About this task — Transcribe every entry exactly; the images stay out.

Input material —

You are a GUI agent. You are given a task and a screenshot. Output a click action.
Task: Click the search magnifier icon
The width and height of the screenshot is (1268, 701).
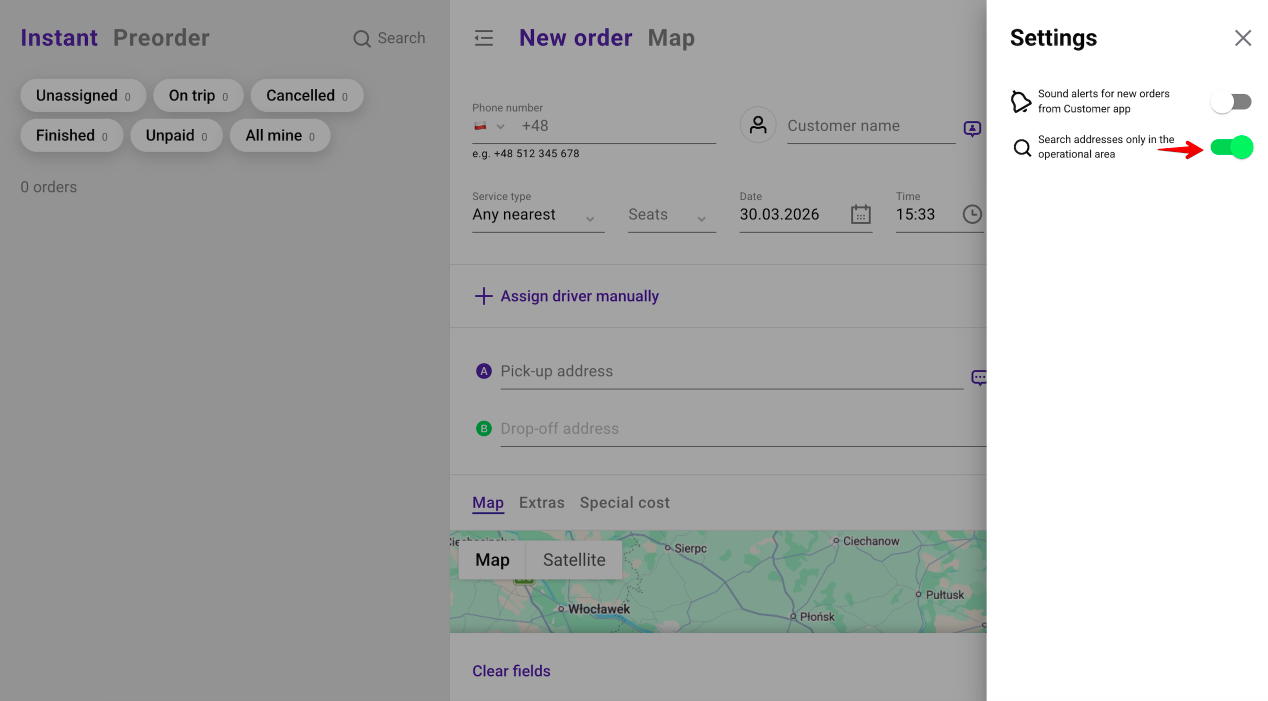(362, 39)
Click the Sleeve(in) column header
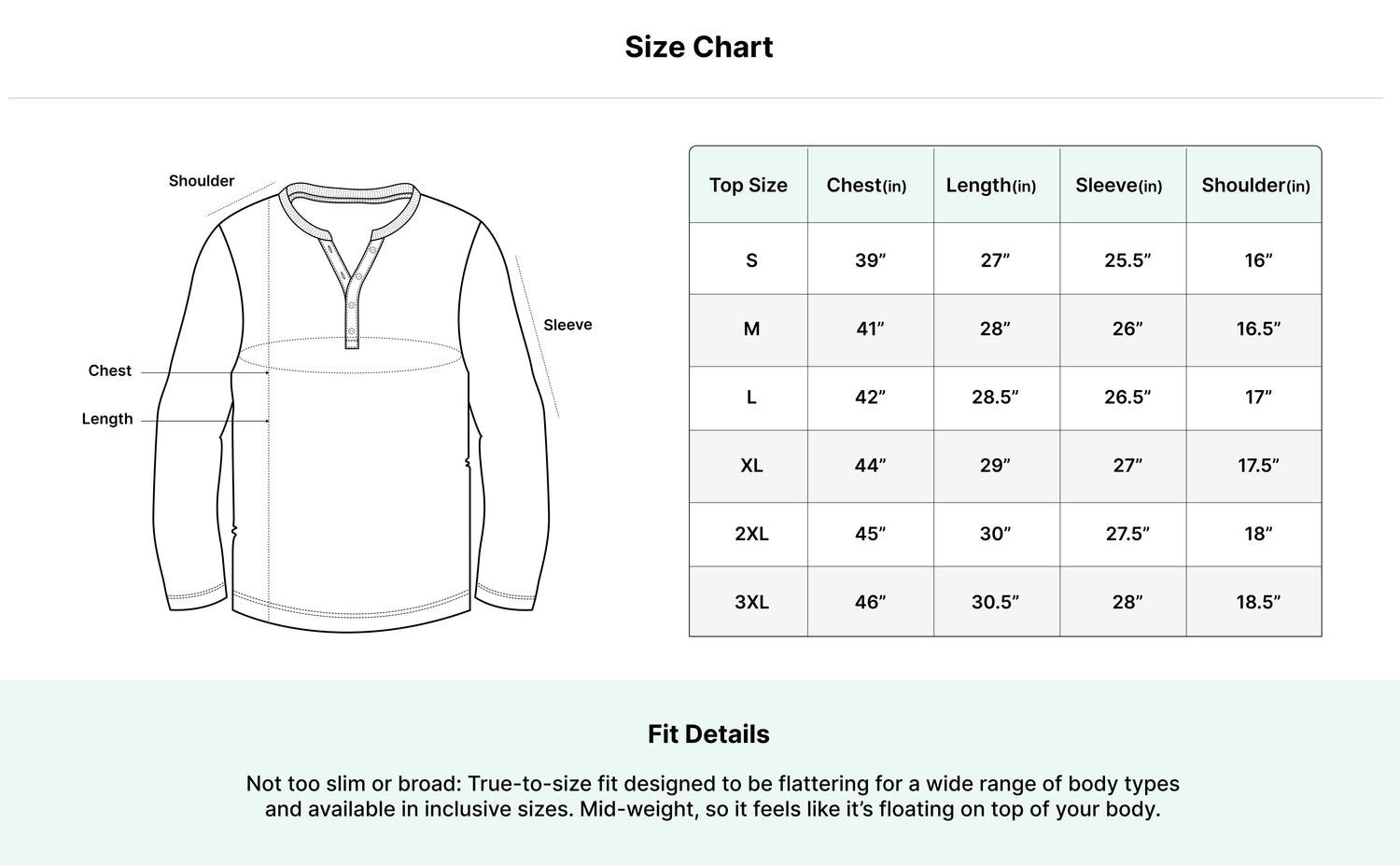The height and width of the screenshot is (866, 1400). (x=1119, y=185)
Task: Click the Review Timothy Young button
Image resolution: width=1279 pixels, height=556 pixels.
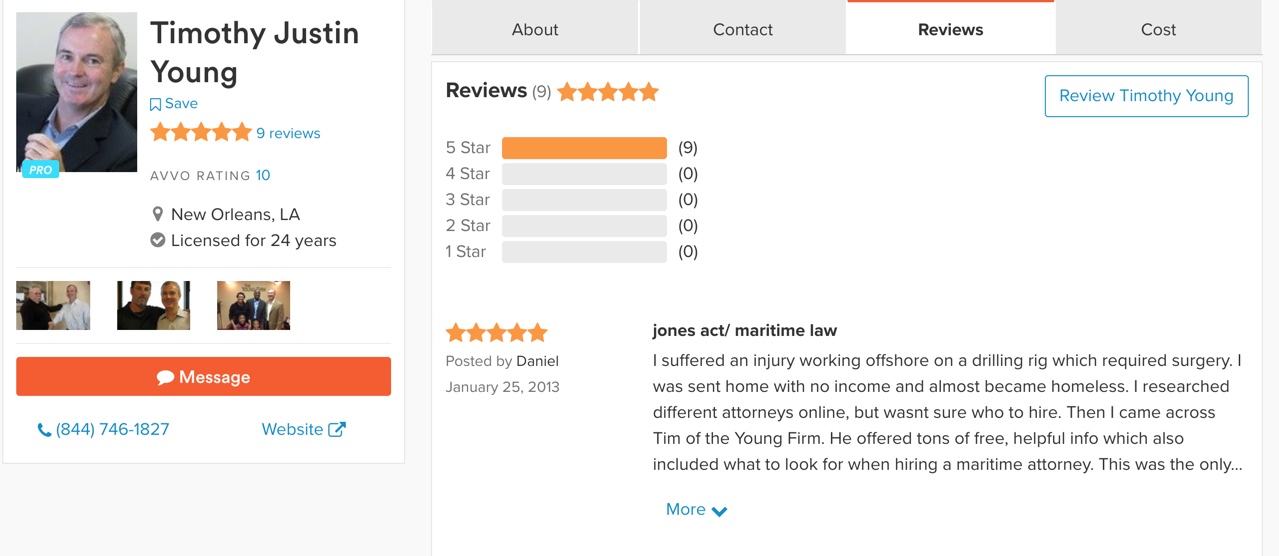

Output of the exercise —
You are a GUI agent. You are given a task and a screenshot. Output a click action.
Task: Click the search magnifier icon
The width and height of the screenshot is (1268, 701).
(362, 39)
Click the Sleeve(in) column header
The height and width of the screenshot is (866, 1400). (x=1119, y=185)
Task: Click the Review Timothy Young button
Image resolution: width=1279 pixels, height=556 pixels.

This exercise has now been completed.